**DIRECTIONS FOR THIS TASK:** Only an exact retyping of all the entries counts as an answer.

[SUPPLIED DATA]

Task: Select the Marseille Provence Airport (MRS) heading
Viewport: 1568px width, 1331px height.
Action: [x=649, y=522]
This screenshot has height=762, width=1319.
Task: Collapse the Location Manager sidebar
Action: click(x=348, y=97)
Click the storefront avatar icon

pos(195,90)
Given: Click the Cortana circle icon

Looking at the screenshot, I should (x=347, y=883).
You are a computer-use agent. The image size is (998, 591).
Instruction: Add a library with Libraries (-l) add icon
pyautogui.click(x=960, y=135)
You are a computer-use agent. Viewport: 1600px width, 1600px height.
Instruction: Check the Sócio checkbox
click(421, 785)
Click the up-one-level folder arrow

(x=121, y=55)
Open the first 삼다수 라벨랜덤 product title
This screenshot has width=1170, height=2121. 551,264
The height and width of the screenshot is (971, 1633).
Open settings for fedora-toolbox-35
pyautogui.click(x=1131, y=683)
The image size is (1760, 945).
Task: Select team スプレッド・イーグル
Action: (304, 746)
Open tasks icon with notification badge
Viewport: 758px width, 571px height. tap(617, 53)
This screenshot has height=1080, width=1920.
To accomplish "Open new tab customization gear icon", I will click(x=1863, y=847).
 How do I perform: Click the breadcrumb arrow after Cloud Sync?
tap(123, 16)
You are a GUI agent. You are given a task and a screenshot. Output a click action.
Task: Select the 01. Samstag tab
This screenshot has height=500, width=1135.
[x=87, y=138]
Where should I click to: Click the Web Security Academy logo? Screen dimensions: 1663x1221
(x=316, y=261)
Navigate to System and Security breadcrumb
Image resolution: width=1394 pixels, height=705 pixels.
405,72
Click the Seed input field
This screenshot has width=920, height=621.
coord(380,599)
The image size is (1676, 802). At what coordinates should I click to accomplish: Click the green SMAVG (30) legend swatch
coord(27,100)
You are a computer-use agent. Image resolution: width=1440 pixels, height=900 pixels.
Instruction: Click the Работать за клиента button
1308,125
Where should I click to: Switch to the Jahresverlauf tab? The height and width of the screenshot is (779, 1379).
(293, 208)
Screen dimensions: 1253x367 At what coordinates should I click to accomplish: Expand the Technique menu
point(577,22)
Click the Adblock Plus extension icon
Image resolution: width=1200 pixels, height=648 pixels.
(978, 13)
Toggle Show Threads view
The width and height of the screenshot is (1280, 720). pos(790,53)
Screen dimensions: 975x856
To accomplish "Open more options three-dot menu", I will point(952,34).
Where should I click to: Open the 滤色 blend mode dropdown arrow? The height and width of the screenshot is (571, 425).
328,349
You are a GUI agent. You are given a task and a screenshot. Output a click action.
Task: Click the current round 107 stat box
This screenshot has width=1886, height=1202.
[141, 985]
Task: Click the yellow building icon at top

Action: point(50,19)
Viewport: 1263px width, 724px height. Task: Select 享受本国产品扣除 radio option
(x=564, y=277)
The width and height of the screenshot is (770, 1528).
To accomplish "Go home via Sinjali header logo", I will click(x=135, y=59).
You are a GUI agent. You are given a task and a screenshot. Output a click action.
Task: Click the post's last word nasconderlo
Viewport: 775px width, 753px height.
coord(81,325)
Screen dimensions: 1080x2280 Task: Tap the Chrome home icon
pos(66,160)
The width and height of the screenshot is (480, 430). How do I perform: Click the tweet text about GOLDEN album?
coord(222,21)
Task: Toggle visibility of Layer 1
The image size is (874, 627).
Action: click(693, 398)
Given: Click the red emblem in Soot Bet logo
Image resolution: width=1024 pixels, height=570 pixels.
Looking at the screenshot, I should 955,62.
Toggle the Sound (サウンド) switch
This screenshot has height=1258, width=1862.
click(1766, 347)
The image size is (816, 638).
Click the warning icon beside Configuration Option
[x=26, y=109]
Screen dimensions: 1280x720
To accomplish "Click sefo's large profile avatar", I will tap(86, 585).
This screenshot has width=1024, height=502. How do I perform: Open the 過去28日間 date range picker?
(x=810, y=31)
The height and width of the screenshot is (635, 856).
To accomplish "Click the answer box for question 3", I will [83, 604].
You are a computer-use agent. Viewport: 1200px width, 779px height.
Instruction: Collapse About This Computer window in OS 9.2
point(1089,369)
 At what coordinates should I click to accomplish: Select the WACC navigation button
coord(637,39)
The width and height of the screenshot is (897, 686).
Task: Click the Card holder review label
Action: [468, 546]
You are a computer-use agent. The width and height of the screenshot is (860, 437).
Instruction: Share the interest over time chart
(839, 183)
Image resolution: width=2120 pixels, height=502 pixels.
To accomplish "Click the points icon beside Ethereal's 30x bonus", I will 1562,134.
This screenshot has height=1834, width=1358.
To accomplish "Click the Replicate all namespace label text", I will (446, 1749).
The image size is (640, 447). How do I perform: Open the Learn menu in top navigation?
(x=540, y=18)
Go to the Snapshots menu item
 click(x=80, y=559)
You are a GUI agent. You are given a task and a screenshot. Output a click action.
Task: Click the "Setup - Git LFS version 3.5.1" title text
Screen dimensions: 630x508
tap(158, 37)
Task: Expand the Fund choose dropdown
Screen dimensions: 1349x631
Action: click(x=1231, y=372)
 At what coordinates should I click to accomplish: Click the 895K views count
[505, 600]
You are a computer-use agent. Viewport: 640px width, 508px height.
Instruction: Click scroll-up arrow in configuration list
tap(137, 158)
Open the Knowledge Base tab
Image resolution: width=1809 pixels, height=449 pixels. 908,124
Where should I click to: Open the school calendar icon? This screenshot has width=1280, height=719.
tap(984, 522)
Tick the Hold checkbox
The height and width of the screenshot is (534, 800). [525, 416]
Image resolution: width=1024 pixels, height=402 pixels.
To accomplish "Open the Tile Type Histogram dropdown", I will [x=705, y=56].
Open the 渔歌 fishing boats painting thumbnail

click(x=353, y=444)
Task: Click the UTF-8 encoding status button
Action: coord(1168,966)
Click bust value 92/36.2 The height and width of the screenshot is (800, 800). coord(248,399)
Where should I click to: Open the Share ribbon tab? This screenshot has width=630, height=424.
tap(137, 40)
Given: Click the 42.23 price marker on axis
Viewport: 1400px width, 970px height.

[/SUPPLIED DATA]

**TASK OUTPUT:**
Task: Select the Marseille Provence Airport (MRS) heading
Viewport: 1568px width, 1331px height.
Action: [x=649, y=522]
This screenshot has height=762, width=1319.
Task: Collapse the Location Manager sidebar
Action: click(x=348, y=97)
Click the storefront avatar icon

pos(195,90)
Given: Click the Cortana circle icon

Looking at the screenshot, I should (x=347, y=883).
You are a computer-use agent. The image size is (998, 591).
Instruction: Add a library with Libraries (-l) add icon
pyautogui.click(x=960, y=135)
You are a computer-use agent. Viewport: 1600px width, 1600px height.
Instruction: Check the Sócio checkbox
click(421, 785)
Click the up-one-level folder arrow

(x=121, y=55)
Open the first 삼다수 라벨랜덤 product title
This screenshot has width=1170, height=2121. 551,264
The height and width of the screenshot is (971, 1633).
Open settings for fedora-toolbox-35
pyautogui.click(x=1131, y=683)
The image size is (1760, 945).
Task: Select team スプレッド・イーグル
Action: (304, 746)
Open tasks icon with notification badge
Viewport: 758px width, 571px height. tap(617, 53)
This screenshot has height=1080, width=1920.
To accomplish "Open new tab customization gear icon", I will click(x=1863, y=847).
 How do I perform: Click the breadcrumb arrow after Cloud Sync?
tap(123, 16)
You are a GUI agent. You are given a task and a screenshot. Output a click action.
Task: Select the 01. Samstag tab
This screenshot has height=500, width=1135.
[x=87, y=138]
Where should I click to: Click the Web Security Academy logo? Screen dimensions: 1663x1221
(x=316, y=261)
Navigate to System and Security breadcrumb
Image resolution: width=1394 pixels, height=705 pixels.
405,72
Click the Seed input field
This screenshot has width=920, height=621.
coord(380,599)
The image size is (1676, 802). At what coordinates should I click to accomplish: Click the green SMAVG (30) legend swatch
coord(27,100)
You are a computer-use agent. Image resolution: width=1440 pixels, height=900 pixels.
Instruction: Click the Работать за клиента button
1308,125
Where should I click to: Switch to the Jahresverlauf tab? The height and width of the screenshot is (779, 1379).
(293, 208)
Screen dimensions: 1253x367 At what coordinates should I click to accomplish: Expand the Technique menu
point(577,22)
Click the Adblock Plus extension icon
Image resolution: width=1200 pixels, height=648 pixels.
(978, 13)
Toggle Show Threads view
The width and height of the screenshot is (1280, 720). pos(790,53)
Screen dimensions: 975x856
To accomplish "Open more options three-dot menu", I will point(952,34).
Where should I click to: Open the 滤色 blend mode dropdown arrow? The height and width of the screenshot is (571, 425).
328,349
You are a GUI agent. You are given a task and a screenshot. Output a click action.
Task: Click the current round 107 stat box
This screenshot has width=1886, height=1202.
[141, 985]
Task: Click the yellow building icon at top

Action: point(50,19)
Viewport: 1263px width, 724px height. Task: Select 享受本国产品扣除 radio option
(x=564, y=277)
The width and height of the screenshot is (770, 1528).
To accomplish "Go home via Sinjali header logo", I will click(x=135, y=59).
You are a GUI agent. You are given a task and a screenshot. Output a click action.
Task: Click the post's last word nasconderlo
Viewport: 775px width, 753px height.
coord(81,325)
Screen dimensions: 1080x2280 Task: Tap the Chrome home icon
pos(66,160)
The width and height of the screenshot is (480, 430). How do I perform: Click the tweet text about GOLDEN album?
coord(222,21)
Task: Toggle visibility of Layer 1
The image size is (874, 627).
Action: click(693, 398)
Given: Click the red emblem in Soot Bet logo
Image resolution: width=1024 pixels, height=570 pixels.
Looking at the screenshot, I should 955,62.
Toggle the Sound (サウンド) switch
This screenshot has height=1258, width=1862.
click(1766, 347)
The image size is (816, 638).
Click the warning icon beside Configuration Option
[x=26, y=109]
Screen dimensions: 1280x720
To accomplish "Click sefo's large profile avatar", I will tap(86, 585).
This screenshot has width=1024, height=502. How do I perform: Open the 過去28日間 date range picker?
(x=810, y=31)
The height and width of the screenshot is (635, 856).
To accomplish "Click the answer box for question 3", I will [83, 604].
You are a computer-use agent. Viewport: 1200px width, 779px height.
Instruction: Collapse About This Computer window in OS 9.2
point(1089,369)
 At what coordinates should I click to accomplish: Select the WACC navigation button
coord(637,39)
The width and height of the screenshot is (897, 686).
Task: Click the Card holder review label
Action: [468, 546]
You are a computer-use agent. The width and height of the screenshot is (860, 437).
Instruction: Share the interest over time chart
(839, 183)
Image resolution: width=2120 pixels, height=502 pixels.
To accomplish "Click the points icon beside Ethereal's 30x bonus", I will 1562,134.
This screenshot has height=1834, width=1358.
To accomplish "Click the Replicate all namespace label text", I will (446, 1749).
The image size is (640, 447). How do I perform: Open the Learn menu in top navigation?
(x=540, y=18)
Go to the Snapshots menu item
 click(x=80, y=559)
You are a GUI agent. You are given a task and a screenshot. Output a click action.
Task: Click the "Setup - Git LFS version 3.5.1" title text
Screen dimensions: 630x508
tap(158, 37)
Task: Expand the Fund choose dropdown
Screen dimensions: 1349x631
Action: click(x=1231, y=372)
 At what coordinates should I click to accomplish: Click the 895K views count
[505, 600]
You are a computer-use agent. Viewport: 640px width, 508px height.
Instruction: Click scroll-up arrow in configuration list
tap(137, 158)
Open the Knowledge Base tab
Image resolution: width=1809 pixels, height=449 pixels. 908,124
Where should I click to: Open the school calendar icon? This screenshot has width=1280, height=719.
tap(984, 522)
Tick the Hold checkbox
The height and width of the screenshot is (534, 800). [525, 416]
Image resolution: width=1024 pixels, height=402 pixels.
To accomplish "Open the Tile Type Histogram dropdown", I will [x=705, y=56].
Open the 渔歌 fishing boats painting thumbnail

click(x=353, y=444)
Task: Click the UTF-8 encoding status button
Action: coord(1168,966)
Click bust value 92/36.2 The height and width of the screenshot is (800, 800). coord(248,399)
Where should I click to: Open the Share ribbon tab? This screenshot has width=630, height=424.
tap(137, 40)
Given: Click the 42.23 price marker on axis
Viewport: 1400px width, 970px height.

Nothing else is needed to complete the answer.